§ EXERCISE BRIEF
The whole listing should be retyped exactly as it appears.
** DATA FOR ANALYSIS follows **
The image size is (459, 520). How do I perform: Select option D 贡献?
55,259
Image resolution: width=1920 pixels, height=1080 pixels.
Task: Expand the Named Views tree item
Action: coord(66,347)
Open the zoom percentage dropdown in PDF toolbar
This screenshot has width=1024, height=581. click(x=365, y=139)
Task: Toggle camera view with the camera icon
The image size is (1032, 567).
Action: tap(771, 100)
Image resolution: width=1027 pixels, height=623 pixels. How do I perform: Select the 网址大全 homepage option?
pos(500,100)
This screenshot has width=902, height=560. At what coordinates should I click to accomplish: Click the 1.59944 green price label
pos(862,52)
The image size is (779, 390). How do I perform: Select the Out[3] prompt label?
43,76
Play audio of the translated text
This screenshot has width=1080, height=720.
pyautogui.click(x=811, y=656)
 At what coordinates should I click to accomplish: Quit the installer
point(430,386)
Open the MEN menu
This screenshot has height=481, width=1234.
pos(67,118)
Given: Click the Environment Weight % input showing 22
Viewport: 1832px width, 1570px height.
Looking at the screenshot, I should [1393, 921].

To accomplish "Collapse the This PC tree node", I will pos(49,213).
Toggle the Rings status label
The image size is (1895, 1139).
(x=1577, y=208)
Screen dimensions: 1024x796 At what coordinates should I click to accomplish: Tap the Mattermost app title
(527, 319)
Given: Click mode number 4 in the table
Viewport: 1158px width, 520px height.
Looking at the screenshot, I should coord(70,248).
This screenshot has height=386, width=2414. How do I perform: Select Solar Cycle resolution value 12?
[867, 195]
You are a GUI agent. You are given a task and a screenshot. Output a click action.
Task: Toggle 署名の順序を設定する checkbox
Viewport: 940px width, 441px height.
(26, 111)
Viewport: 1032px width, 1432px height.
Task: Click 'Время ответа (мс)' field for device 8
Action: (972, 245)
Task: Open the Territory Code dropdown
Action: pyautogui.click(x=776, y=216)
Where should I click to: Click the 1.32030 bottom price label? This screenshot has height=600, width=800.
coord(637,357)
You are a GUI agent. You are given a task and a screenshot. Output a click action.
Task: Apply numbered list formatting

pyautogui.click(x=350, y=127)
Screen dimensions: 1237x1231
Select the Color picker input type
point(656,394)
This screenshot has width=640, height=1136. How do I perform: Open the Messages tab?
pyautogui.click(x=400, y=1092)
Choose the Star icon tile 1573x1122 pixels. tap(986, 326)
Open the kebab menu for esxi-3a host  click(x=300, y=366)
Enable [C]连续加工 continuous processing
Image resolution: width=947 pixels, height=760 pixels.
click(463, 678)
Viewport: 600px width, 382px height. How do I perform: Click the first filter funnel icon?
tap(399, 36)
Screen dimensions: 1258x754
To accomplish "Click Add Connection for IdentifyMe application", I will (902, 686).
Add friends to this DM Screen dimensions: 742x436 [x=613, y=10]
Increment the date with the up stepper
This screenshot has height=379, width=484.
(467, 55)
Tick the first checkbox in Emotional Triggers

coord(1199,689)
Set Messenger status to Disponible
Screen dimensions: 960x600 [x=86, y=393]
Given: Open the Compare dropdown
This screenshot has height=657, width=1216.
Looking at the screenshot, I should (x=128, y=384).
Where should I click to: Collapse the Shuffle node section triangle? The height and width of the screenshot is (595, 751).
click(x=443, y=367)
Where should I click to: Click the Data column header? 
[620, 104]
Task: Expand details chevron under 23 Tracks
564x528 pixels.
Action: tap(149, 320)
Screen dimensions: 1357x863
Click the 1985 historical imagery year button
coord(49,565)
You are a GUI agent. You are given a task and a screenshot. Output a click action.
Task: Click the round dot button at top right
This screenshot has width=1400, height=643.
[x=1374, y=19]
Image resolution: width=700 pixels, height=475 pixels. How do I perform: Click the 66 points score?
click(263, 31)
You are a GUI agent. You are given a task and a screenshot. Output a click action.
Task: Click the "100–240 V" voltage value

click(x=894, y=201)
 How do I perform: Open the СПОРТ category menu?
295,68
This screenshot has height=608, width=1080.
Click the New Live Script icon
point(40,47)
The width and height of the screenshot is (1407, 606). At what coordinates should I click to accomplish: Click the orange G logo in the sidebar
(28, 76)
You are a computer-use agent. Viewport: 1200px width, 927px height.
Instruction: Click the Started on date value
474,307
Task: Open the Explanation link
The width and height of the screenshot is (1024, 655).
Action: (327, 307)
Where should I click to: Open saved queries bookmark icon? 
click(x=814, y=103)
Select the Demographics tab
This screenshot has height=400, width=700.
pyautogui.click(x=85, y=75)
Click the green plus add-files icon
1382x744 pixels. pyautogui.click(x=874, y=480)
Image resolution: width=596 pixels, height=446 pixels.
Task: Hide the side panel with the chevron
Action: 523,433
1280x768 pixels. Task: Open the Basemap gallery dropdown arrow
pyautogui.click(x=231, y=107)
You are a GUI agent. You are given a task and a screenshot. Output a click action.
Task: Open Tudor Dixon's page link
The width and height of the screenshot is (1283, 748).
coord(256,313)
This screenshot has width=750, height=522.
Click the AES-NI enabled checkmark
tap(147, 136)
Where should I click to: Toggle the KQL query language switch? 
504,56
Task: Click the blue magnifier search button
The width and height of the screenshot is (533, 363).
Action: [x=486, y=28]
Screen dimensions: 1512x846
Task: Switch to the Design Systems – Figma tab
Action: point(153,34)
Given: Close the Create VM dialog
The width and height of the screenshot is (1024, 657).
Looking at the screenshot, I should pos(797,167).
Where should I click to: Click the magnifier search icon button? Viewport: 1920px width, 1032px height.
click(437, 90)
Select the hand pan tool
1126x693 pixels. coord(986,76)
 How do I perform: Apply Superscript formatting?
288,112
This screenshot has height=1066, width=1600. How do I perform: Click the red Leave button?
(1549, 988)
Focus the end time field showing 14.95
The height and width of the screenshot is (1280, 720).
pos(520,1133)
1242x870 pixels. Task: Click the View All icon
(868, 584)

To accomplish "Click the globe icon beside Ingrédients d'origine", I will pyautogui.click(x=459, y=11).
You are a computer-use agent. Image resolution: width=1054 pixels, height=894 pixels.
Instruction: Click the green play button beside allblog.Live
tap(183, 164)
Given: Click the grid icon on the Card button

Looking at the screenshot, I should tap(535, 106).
** End of DATA FOR ANALYSIS **
§ TASK RESULT
The image size is (459, 520). How do I perform: Select option D 贡献?
55,259
Image resolution: width=1920 pixels, height=1080 pixels.
Task: Expand the Named Views tree item
Action: coord(66,347)
Open the zoom percentage dropdown in PDF toolbar
This screenshot has width=1024, height=581. click(x=365, y=139)
Task: Toggle camera view with the camera icon
The image size is (1032, 567).
Action: tap(771, 100)
Image resolution: width=1027 pixels, height=623 pixels. How do I perform: Select the 网址大全 homepage option?
pos(500,100)
This screenshot has width=902, height=560. At what coordinates should I click to accomplish: Click the 1.59944 green price label
pos(862,52)
The image size is (779, 390). How do I perform: Select the Out[3] prompt label?
43,76
Play audio of the translated text
This screenshot has width=1080, height=720.
pyautogui.click(x=811, y=656)
 At what coordinates should I click to accomplish: Quit the installer
point(430,386)
Open the MEN menu
This screenshot has height=481, width=1234.
pos(67,118)
Given: Click the Environment Weight % input showing 22
Viewport: 1832px width, 1570px height.
Looking at the screenshot, I should [1393, 921].

To accomplish "Collapse the This PC tree node", I will pos(49,213).
Toggle the Rings status label
The image size is (1895, 1139).
(x=1577, y=208)
Screen dimensions: 1024x796 At what coordinates should I click to accomplish: Tap the Mattermost app title
(527, 319)
Given: Click mode number 4 in the table
Viewport: 1158px width, 520px height.
Looking at the screenshot, I should coord(70,248).
This screenshot has height=386, width=2414. How do I perform: Select Solar Cycle resolution value 12?
[867, 195]
You are a GUI agent. You are given a task and a screenshot. Output a click action.
Task: Toggle 署名の順序を設定する checkbox
Viewport: 940px width, 441px height.
(26, 111)
Viewport: 1032px width, 1432px height.
Task: Click 'Время ответа (мс)' field for device 8
Action: (972, 245)
Task: Open the Territory Code dropdown
Action: pyautogui.click(x=776, y=216)
Where should I click to: Click the 1.32030 bottom price label? This screenshot has height=600, width=800.
coord(637,357)
You are a GUI agent. You are given a task and a screenshot. Output a click action.
Task: Apply numbered list formatting

pyautogui.click(x=350, y=127)
Screen dimensions: 1237x1231
Select the Color picker input type
point(656,394)
This screenshot has width=640, height=1136. How do I perform: Open the Messages tab?
pyautogui.click(x=400, y=1092)
Choose the Star icon tile 1573x1122 pixels. tap(986, 326)
Open the kebab menu for esxi-3a host  click(x=300, y=366)
Enable [C]连续加工 continuous processing
Image resolution: width=947 pixels, height=760 pixels.
click(463, 678)
Viewport: 600px width, 382px height. How do I perform: Click the first filter funnel icon?
tap(399, 36)
Screen dimensions: 1258x754
To accomplish "Click Add Connection for IdentifyMe application", I will (902, 686).
Add friends to this DM Screen dimensions: 742x436 [x=613, y=10]
Increment the date with the up stepper
This screenshot has height=379, width=484.
(467, 55)
Tick the first checkbox in Emotional Triggers

coord(1199,689)
Set Messenger status to Disponible
Screen dimensions: 960x600 [x=86, y=393]
Given: Open the Compare dropdown
This screenshot has height=657, width=1216.
Looking at the screenshot, I should (x=128, y=384).
Where should I click to: Collapse the Shuffle node section triangle? The height and width of the screenshot is (595, 751).
click(x=443, y=367)
Where should I click to: Click the Data column header? 
[620, 104]
Task: Expand details chevron under 23 Tracks
564x528 pixels.
Action: tap(149, 320)
Screen dimensions: 1357x863
Click the 1985 historical imagery year button
coord(49,565)
You are a GUI agent. You are given a task and a screenshot. Output a click action.
Task: Click the round dot button at top right
This screenshot has width=1400, height=643.
[x=1374, y=19]
Image resolution: width=700 pixels, height=475 pixels. How do I perform: Click the 66 points score?
click(263, 31)
You are a GUI agent. You are given a task and a screenshot. Output a click action.
Task: Click the "100–240 V" voltage value

click(x=894, y=201)
 How do I perform: Open the СПОРТ category menu?
295,68
This screenshot has height=608, width=1080.
Click the New Live Script icon
point(40,47)
The width and height of the screenshot is (1407, 606). At what coordinates should I click to accomplish: Click the orange G logo in the sidebar
(28, 76)
You are a computer-use agent. Viewport: 1200px width, 927px height.
Instruction: Click the Started on date value
474,307
Task: Open the Explanation link
The width and height of the screenshot is (1024, 655).
Action: (327, 307)
Where should I click to: Open saved queries bookmark icon? 
click(x=814, y=103)
Select the Demographics tab
This screenshot has height=400, width=700.
pyautogui.click(x=85, y=75)
Click the green plus add-files icon
1382x744 pixels. pyautogui.click(x=874, y=480)
Image resolution: width=596 pixels, height=446 pixels.
Task: Hide the side panel with the chevron
Action: 523,433
1280x768 pixels. Task: Open the Basemap gallery dropdown arrow
pyautogui.click(x=231, y=107)
You are a GUI agent. You are given a task and a screenshot. Output a click action.
Task: Open Tudor Dixon's page link
The width and height of the screenshot is (1283, 748).
coord(256,313)
This screenshot has width=750, height=522.
Click the AES-NI enabled checkmark
tap(147, 136)
Where should I click to: Toggle the KQL query language switch? 
504,56
Task: Click the blue magnifier search button
The width and height of the screenshot is (533, 363).
Action: [x=486, y=28]
Screen dimensions: 1512x846
Task: Switch to the Design Systems – Figma tab
Action: point(153,34)
Given: Close the Create VM dialog
The width and height of the screenshot is (1024, 657).
Looking at the screenshot, I should pos(797,167).
Where should I click to: Click the magnifier search icon button? Viewport: 1920px width, 1032px height.
click(437, 90)
Select the hand pan tool
1126x693 pixels. coord(986,76)
 How do I perform: Apply Superscript formatting?
288,112
This screenshot has height=1066, width=1600. How do I perform: Click the red Leave button?
(1549, 988)
Focus the end time field showing 14.95
The height and width of the screenshot is (1280, 720).
pos(520,1133)
1242x870 pixels. Task: Click the View All icon
(868, 584)

To accomplish "Click the globe icon beside Ingrédients d'origine", I will pyautogui.click(x=459, y=11).
You are a computer-use agent. Image resolution: width=1054 pixels, height=894 pixels.
Instruction: Click the green play button beside allblog.Live
tap(183, 164)
Given: Click the grid icon on the Card button

Looking at the screenshot, I should tap(535, 106).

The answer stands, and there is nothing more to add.